Contemplazione nel quotidiano: la pace per il contemplativo

Il contemplativo vede, come tutti, i molti conflitti che accadono sul pianeta: dalle guerre ai conflitti familiari e personali.

Coltiva una aspirazione alla pace? La sua aspirazione non è a questo livello perché la questione, impostata così, significa ben poco.
Se voglio la pace bisogna che siano rimosse le cause della non-pace. Aspirare alla pace significa allora aspirare a che gli umani in conflitto realizzino le condizioni interiori affinché la pace possa essere.

Affermare di volere la pace è una semplice manifestazione di sé, manifestazione non consapevole della complessità delle cause che determinano la non-pace.
Ogni conflitto, su qualunque scala e che coinvolga singoli o popoli, ha all’origine cause risalenti a non comprensioni: il conflitto è l’estrinsecazione del non compreso di due attori che, attraverso il confliggere, tentano di comprendere.

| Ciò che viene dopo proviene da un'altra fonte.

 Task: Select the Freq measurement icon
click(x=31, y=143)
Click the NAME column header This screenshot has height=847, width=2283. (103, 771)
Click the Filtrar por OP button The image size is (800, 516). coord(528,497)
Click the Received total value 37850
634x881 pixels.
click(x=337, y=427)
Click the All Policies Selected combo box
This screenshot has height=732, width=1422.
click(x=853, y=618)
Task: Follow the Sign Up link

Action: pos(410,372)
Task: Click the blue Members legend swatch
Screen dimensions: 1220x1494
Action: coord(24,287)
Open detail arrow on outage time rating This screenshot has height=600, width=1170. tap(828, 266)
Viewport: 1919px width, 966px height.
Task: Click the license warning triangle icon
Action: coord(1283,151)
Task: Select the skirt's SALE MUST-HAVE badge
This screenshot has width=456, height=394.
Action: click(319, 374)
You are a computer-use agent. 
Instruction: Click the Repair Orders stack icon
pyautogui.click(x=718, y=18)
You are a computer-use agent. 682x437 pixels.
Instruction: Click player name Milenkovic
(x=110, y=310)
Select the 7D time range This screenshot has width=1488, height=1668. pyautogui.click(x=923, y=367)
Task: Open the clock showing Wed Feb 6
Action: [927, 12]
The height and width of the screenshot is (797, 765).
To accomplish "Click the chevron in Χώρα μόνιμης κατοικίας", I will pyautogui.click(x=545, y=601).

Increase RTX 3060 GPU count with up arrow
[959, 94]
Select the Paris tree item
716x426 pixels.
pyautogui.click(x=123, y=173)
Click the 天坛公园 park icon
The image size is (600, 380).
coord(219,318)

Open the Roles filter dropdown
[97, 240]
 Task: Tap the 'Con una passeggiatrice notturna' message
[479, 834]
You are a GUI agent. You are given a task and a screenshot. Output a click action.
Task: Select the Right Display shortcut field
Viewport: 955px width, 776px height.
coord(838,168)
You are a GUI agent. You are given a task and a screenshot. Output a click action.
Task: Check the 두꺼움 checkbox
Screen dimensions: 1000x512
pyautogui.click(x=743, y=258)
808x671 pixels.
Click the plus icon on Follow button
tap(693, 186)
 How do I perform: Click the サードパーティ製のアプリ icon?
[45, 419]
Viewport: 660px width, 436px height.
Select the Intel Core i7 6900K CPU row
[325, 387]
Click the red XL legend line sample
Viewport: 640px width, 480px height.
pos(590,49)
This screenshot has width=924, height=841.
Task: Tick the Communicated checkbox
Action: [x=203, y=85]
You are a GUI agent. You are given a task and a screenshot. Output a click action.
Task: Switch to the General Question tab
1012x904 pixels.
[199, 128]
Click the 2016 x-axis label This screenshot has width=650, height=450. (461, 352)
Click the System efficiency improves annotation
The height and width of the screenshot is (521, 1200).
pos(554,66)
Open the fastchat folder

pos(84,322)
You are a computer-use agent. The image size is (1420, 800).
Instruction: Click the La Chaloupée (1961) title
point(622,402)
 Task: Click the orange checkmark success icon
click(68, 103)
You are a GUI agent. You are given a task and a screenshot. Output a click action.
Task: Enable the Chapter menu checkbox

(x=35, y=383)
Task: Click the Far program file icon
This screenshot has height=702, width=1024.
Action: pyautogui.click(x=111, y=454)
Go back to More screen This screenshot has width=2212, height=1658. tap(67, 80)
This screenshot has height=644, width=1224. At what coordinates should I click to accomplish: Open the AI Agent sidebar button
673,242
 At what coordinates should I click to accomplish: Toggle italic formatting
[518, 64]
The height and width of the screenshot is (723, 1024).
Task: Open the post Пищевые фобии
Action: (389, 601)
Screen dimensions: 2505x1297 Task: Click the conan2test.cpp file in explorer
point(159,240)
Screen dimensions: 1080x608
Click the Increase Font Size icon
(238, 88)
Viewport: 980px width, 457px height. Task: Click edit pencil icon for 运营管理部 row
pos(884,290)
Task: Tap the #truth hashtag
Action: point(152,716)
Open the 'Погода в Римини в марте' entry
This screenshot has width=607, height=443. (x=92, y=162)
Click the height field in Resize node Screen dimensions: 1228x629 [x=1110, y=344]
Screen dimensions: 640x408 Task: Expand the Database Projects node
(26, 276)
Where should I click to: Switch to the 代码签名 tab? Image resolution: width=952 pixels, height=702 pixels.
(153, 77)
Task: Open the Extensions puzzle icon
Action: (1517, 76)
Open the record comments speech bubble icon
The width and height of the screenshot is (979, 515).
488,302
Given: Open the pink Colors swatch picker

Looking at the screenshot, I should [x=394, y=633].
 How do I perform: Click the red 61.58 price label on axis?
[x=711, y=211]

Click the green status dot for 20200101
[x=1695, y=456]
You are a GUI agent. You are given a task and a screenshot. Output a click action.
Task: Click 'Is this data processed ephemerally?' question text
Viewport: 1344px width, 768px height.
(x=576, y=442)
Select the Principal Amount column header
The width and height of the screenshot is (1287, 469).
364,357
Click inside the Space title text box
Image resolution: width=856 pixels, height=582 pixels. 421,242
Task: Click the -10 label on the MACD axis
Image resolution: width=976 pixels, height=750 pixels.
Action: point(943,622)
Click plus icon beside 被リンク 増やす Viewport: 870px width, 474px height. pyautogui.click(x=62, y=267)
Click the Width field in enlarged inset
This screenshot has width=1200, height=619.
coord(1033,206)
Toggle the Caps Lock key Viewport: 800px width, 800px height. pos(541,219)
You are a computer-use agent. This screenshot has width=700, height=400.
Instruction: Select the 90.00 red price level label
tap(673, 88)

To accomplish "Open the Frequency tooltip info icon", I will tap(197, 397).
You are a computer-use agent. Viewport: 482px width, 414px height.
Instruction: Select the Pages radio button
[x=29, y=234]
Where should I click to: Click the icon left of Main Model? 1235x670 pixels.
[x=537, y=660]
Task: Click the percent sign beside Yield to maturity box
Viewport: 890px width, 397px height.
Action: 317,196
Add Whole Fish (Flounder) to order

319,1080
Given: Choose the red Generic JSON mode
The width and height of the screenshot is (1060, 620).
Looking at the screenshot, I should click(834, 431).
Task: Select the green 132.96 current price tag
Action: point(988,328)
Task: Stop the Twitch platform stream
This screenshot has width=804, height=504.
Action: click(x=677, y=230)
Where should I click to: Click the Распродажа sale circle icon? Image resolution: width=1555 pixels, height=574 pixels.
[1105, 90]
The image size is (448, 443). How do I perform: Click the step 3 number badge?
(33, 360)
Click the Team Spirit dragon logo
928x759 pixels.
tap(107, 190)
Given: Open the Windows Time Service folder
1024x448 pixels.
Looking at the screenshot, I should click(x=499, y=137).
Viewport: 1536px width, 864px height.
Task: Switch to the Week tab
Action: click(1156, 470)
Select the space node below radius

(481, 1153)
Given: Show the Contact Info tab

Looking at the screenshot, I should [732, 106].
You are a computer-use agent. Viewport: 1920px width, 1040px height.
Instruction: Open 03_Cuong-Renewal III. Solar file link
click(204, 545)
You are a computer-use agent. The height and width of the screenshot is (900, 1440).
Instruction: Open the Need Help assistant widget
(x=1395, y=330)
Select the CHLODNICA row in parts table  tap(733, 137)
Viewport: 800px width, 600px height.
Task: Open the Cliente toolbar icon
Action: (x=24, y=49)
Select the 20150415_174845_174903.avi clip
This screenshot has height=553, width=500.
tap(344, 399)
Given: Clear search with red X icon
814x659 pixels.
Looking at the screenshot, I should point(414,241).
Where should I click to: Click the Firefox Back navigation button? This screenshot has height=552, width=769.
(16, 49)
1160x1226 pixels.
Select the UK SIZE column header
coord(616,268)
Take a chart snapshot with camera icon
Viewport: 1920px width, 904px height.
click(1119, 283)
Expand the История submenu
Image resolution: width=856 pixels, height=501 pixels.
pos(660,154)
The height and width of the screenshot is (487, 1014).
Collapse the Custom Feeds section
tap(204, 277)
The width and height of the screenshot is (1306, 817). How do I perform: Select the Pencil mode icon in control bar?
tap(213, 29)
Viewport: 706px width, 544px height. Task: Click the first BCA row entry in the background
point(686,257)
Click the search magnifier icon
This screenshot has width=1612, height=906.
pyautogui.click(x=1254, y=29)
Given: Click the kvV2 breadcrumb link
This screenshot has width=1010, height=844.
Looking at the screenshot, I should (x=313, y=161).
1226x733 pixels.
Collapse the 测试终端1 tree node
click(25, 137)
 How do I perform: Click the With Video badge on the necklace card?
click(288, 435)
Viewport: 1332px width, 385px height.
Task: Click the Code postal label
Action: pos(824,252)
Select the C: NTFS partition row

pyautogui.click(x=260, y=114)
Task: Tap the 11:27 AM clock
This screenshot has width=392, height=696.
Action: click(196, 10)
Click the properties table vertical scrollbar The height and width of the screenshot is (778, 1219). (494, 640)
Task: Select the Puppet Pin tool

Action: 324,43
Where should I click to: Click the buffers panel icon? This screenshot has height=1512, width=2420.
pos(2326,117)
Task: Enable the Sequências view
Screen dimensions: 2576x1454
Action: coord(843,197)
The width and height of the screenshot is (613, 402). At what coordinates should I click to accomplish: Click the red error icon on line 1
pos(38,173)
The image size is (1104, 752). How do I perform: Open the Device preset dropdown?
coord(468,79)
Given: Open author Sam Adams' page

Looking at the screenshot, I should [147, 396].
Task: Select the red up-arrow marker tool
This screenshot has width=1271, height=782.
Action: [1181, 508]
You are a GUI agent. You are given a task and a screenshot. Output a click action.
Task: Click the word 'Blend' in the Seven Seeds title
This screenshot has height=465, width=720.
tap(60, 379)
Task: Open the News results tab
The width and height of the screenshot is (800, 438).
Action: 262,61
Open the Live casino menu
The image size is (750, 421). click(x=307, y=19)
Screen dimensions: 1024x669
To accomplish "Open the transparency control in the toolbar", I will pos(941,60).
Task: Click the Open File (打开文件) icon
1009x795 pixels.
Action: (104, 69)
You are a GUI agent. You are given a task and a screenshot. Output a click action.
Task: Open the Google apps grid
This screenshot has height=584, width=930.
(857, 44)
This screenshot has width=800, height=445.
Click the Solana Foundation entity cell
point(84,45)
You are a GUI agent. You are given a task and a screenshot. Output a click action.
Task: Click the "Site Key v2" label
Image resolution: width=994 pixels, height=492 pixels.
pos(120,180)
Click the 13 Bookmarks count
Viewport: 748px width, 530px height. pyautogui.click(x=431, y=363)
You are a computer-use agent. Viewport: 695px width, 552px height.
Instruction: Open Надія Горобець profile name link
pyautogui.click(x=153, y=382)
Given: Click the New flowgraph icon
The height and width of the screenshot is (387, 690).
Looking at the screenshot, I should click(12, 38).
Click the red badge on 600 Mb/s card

Nella logica vittima/carnefice – che domina l’interpretazione corrente dei fatti – si perde il senso della manifestazione umana: essa ha certe caratteristiche determinate dal grado di sentire dei protagonisti e tende, ha la funzione, di ampliare quel sentire, comprendendo.
L’umano manifesta ciò che sente: un grado di sentire poco evoluto genera conflitto, un grado evoluto dà luogo a collaborazione e condivisione, sostegno reciproco.

Individui con la necessità di certe comprensioni, svilupperanno conflitti adeguati alle comprensioni in gioco di ciascuno di loro. Certo, socialmente, politicamente, ci sono responsabilità maggiori o minori, c’è magari l’aggressore e l’aggredito, ma non si può comprendere nulla di questi scenari se non vengono inquadrati nel processo esistenziale di ciascuno dei protagonisti, e nei loro karma personali e “collettivi”.

La realtà è che mille e mille sono i modi di trasformarsi e comprendere, auspicabile sarebbe che avvenissero nel rispetto reciproco ma pare che questo sia difficile, quindi accade ciò che oggi – sulla base dei sentire personali dati – può accadere.